Actual day to day weather forecasts are developed with analyzing current conditions, radar, satellite and other parameters to make a forecast for a short period of time in the future. 12 Hours, 24 hours, 36 hours, 48 hours. We utilize computer model projections as guidance. Yes, these projections are getting better as more data is utilized and plugged into faster and faster computers with more sophisticated equations.
Seasonal long range outlooks (winter weather forecast, etc) are created by looking at the ocean sea surface temperature patterns (El Nino, etc), pressure patterns over the Arctic and North Atlantic among some other long term atmospheric trends. Some scientists use solar output and other variables. The elements just mentioned are matched up with other years of occurrence. A best possible fit is created. Sometimes this works out well. Sometimes it doesn’t. Again, this is a trend outlook not a specific forecast for a specific day. Individual storms cannot be seen this far out. Forecasts for specific days? Forget it. Too much randomness in the atmosphere that is way beyond our abilities. But by looking at parameters that existed in the past during other storm events, we can say that the chance of say a hurricane making landfall is greater this year than in years past.

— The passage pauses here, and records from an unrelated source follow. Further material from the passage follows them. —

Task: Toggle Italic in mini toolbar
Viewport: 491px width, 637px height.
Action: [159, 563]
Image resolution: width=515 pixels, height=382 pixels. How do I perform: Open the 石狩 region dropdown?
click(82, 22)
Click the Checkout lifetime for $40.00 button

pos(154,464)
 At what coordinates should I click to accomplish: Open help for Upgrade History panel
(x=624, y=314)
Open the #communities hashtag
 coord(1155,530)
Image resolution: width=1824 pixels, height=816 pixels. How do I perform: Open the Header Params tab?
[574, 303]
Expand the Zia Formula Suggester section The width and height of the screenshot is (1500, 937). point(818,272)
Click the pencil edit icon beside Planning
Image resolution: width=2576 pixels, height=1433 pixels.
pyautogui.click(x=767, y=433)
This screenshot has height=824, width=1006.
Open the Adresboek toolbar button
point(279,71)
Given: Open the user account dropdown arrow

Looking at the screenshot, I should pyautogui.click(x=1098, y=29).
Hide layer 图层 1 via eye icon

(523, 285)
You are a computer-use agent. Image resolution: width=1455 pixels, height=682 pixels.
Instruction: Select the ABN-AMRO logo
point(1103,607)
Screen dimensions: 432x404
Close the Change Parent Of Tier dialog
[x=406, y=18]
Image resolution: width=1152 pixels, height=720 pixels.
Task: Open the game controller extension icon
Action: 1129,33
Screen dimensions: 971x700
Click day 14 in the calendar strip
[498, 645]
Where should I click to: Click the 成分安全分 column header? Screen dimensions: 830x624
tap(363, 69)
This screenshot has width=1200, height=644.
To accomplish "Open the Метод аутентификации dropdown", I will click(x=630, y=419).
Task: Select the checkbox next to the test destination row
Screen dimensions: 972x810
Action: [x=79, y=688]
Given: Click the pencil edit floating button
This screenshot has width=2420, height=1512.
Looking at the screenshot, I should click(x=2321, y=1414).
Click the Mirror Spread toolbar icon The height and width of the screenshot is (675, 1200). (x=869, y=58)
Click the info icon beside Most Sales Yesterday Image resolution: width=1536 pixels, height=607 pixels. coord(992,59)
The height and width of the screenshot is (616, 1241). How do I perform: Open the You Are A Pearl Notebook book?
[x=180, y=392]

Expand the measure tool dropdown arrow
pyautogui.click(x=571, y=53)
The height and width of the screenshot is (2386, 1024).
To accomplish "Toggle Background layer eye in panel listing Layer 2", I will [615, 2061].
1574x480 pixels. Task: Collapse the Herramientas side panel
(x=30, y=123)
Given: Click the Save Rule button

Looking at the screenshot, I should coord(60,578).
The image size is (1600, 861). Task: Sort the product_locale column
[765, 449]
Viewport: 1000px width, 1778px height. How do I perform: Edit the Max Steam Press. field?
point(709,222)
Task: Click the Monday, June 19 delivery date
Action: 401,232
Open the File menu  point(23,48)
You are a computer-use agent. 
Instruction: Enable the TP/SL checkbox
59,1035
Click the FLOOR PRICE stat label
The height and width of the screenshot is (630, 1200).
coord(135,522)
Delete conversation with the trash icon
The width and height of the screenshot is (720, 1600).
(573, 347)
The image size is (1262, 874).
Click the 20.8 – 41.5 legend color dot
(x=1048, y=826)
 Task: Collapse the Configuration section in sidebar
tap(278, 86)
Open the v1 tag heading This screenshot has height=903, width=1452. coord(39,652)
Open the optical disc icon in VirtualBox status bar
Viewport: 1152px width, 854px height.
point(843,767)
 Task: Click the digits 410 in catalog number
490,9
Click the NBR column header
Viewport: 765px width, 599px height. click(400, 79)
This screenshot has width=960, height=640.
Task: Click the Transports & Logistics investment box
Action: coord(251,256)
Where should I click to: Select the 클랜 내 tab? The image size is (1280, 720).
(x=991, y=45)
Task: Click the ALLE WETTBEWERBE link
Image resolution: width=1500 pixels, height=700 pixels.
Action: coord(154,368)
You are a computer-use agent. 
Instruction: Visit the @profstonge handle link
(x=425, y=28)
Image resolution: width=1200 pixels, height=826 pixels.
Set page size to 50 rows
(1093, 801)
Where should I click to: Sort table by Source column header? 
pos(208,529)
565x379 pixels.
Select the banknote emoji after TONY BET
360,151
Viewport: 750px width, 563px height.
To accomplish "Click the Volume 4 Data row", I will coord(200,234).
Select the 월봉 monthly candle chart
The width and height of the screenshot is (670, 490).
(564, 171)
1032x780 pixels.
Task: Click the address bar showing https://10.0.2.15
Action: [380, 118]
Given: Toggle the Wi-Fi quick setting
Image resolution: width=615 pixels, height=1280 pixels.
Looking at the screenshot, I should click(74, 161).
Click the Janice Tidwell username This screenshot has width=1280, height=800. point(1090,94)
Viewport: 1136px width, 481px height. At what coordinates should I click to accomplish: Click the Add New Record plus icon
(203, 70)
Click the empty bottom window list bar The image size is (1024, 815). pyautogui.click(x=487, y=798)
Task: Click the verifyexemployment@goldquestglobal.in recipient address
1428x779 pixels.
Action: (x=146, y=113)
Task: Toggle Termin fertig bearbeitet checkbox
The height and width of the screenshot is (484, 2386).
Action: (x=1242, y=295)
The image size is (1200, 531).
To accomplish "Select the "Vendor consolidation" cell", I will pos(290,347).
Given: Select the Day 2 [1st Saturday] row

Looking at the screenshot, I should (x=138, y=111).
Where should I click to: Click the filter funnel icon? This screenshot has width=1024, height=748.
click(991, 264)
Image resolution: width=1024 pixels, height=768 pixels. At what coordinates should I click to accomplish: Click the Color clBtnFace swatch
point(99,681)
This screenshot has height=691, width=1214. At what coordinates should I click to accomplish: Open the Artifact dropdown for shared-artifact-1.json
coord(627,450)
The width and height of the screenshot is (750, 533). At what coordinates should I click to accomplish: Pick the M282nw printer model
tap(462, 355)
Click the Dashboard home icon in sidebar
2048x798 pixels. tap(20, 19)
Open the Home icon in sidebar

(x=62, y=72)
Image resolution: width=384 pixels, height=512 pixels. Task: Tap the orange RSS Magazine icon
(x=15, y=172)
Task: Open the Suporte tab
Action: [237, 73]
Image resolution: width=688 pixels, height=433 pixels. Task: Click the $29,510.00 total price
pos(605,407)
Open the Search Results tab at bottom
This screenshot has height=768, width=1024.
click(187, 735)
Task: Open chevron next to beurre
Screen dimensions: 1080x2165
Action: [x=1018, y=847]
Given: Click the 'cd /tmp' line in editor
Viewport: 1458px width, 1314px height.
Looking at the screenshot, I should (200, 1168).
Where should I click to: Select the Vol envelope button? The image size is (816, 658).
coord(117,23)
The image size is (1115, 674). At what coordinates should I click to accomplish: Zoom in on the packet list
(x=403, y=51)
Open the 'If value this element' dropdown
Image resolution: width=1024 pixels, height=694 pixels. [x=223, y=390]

For most, all of these forecasts and trend outlooks are lumped into one group even though each are derived using entirely different information. I get it. Its human nature to generalize and simplify complicated subjects like the science of weather prediction. So as a result, we formulate a concrete, black and white, overly scaled down version of the weather. Whether its a long range winter outlook, a climate average for a wedding day, the thunderstorm chances for later this afternoon, lake effect snowfall amounts or a hurricane forecast track. Its all the same animal to most. We subconsciously eliminate the nebulous science, weird looking equations and fancy internet computer animations in favor of a narrative that tells a better story. In short, The Old Farmers’ Almanac fits with how our brains are wired. Its simple. Its folksy with just enough science to make it credible. Why do we continue believing the Old Farmers’ Almanac? The simple answer is it makes us feel good! While I love the Old Farmers Almanac for its articles, I'd trust an actual Meteorologist's forecast first. I wouldn't preemptively dismiss the scientific explanation, ignore the random changes and replace them with the Old Farmers Almanac figuring that its more accurate. Just saying...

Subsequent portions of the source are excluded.